Cliché: dead as a doornail

Meaning: dead like an inanimate object
Rewrite 1: dead as a paperweight
Rewrite 2: dead as a drill bit
Rewrite 3: dead as a casket
Rewrite 4: alive as an icecycle

Comment: The first two rewrites courtesy of John Shoemaker, a writer and editor in the Greater New York City Area via
LinkedIn, the professional networking site, with permission.

John was one of several who responded to a question I posed on LinkedIn, “Do clichés bother you?” Most who answered were very tolerant of clichés and those who use them. Most responders were writers or editors or both. None thought using clichés were the best first option of a writer, but most thought there was a place for using clichés.

What I have attempted to show in this Web log is that as writers and editors we are all better off avoiding clichés, although it is certain there are times when we can’t avoid them or when using them can be an advantage.
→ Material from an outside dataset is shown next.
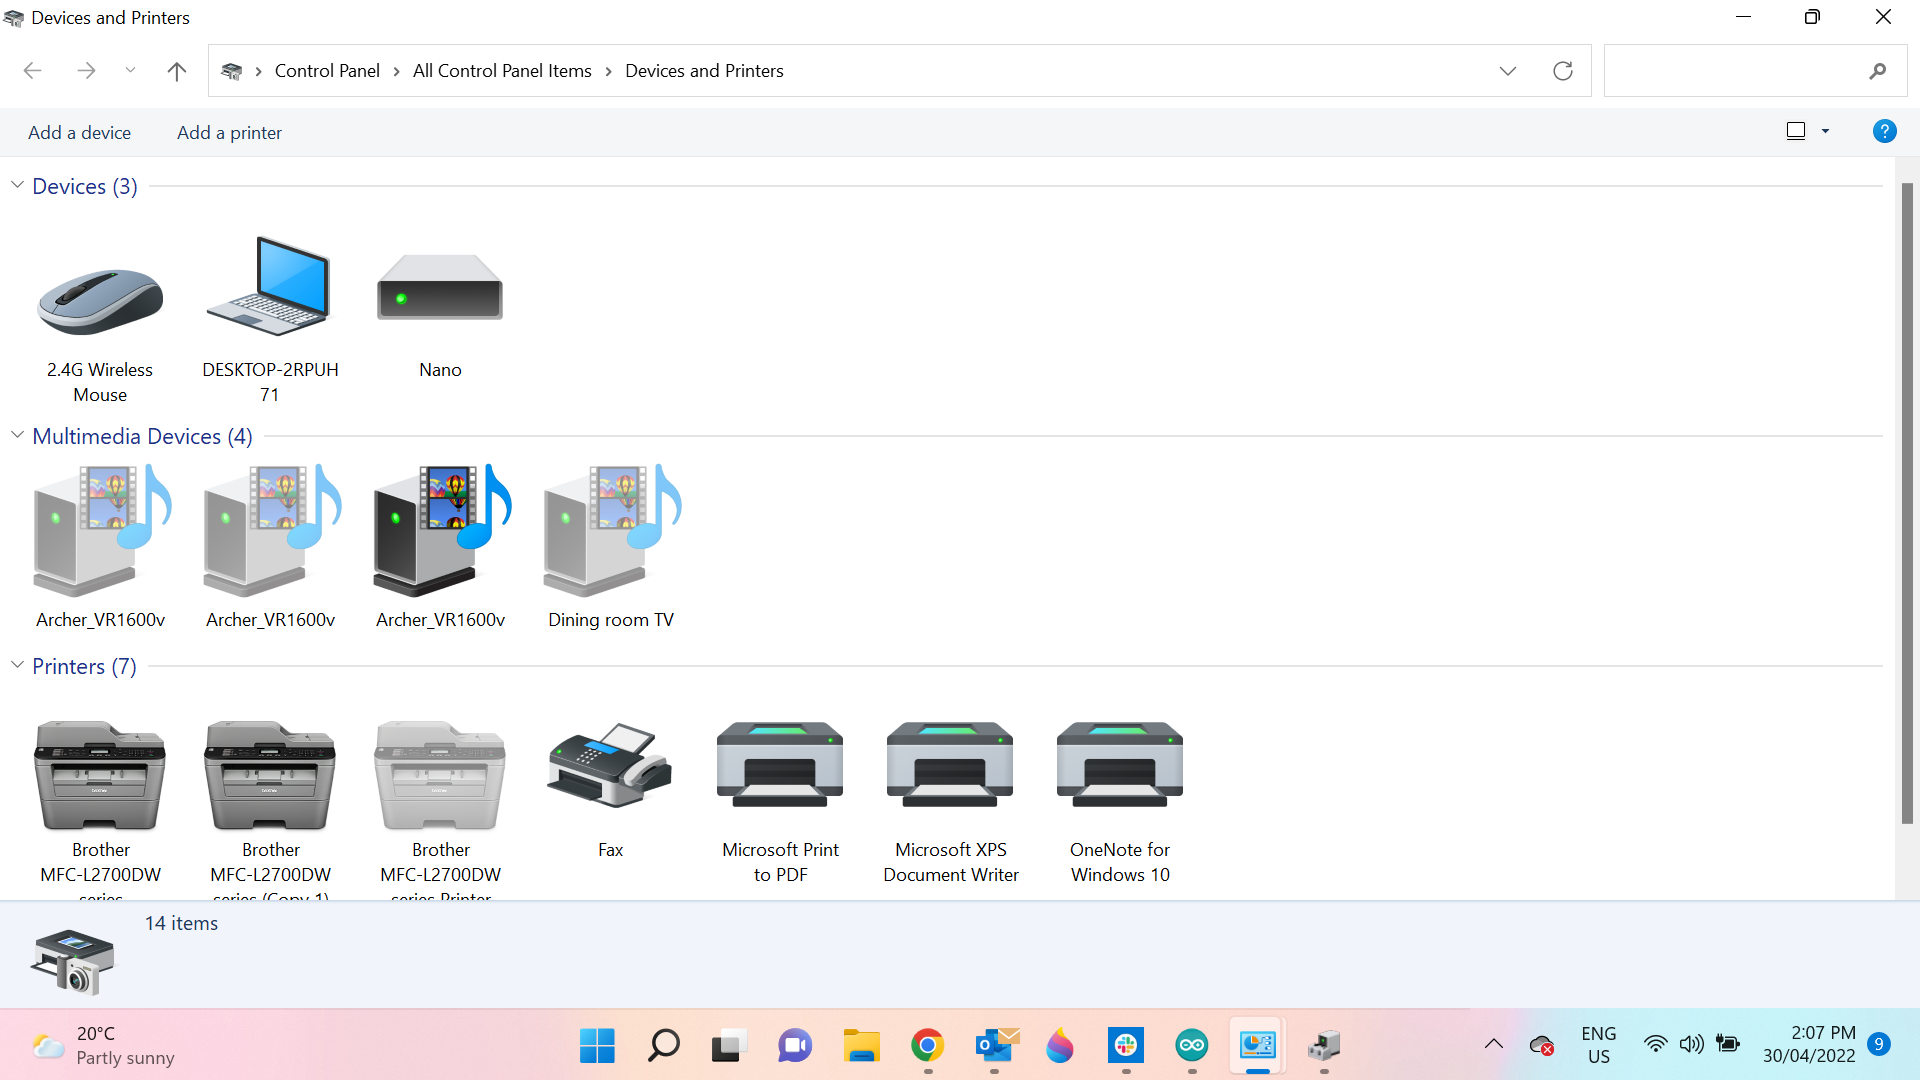
Task: Click inside the search input box
Action: tap(1735, 71)
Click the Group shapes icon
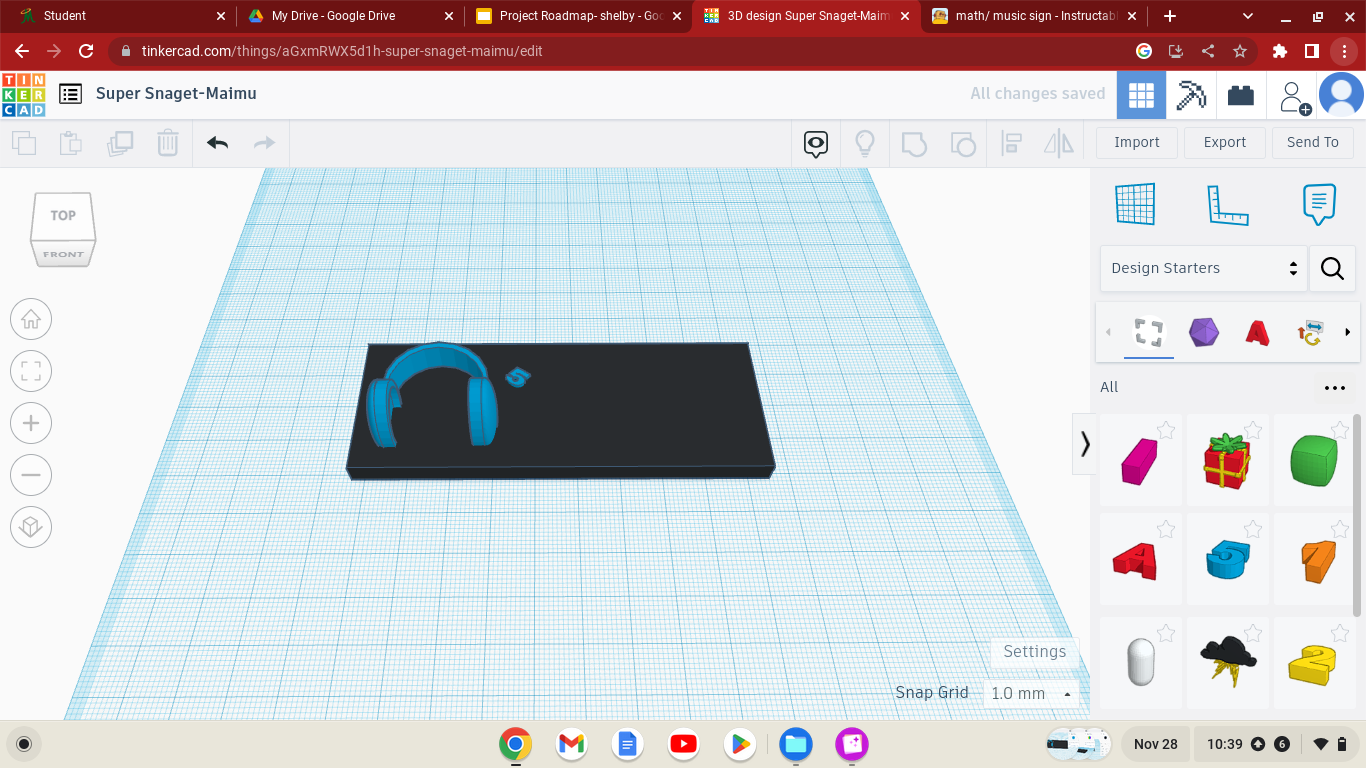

Better is learning to rewrite or recast the original idea, which I do in each case by example. I think my colleagues agree in principle with that. In that case, the advantage is usually yours.


Check out the searchable alphabetical list of my cliché rewrites with the archive list at the right.

4 comments:

Anonymous said...

dead as IN a casket

wordsworth said...

Hi "anonymous," thanks for commenting.

Although your entry would make for an additional recasting of the original cliche, it wouldn't replace the rewrite I did. "Dead as a casket" parallels the original form. As an inanimate object, a casket is indeed dead, so it works.

Consider this: You can be in a casket and not be dead. So while your suggestion may work on a surface level, it doesn't carry the metaphorical weight of an inanimate object like the casket itself, which is by its very nature non-living or dead.

Good try, though!

Tanya said...

Wow!! I just discovered your blog and love it!

wordsworth said...

Hi Tanya, glad you like the blog. I really have to get back to adding content. Thanks for the comment!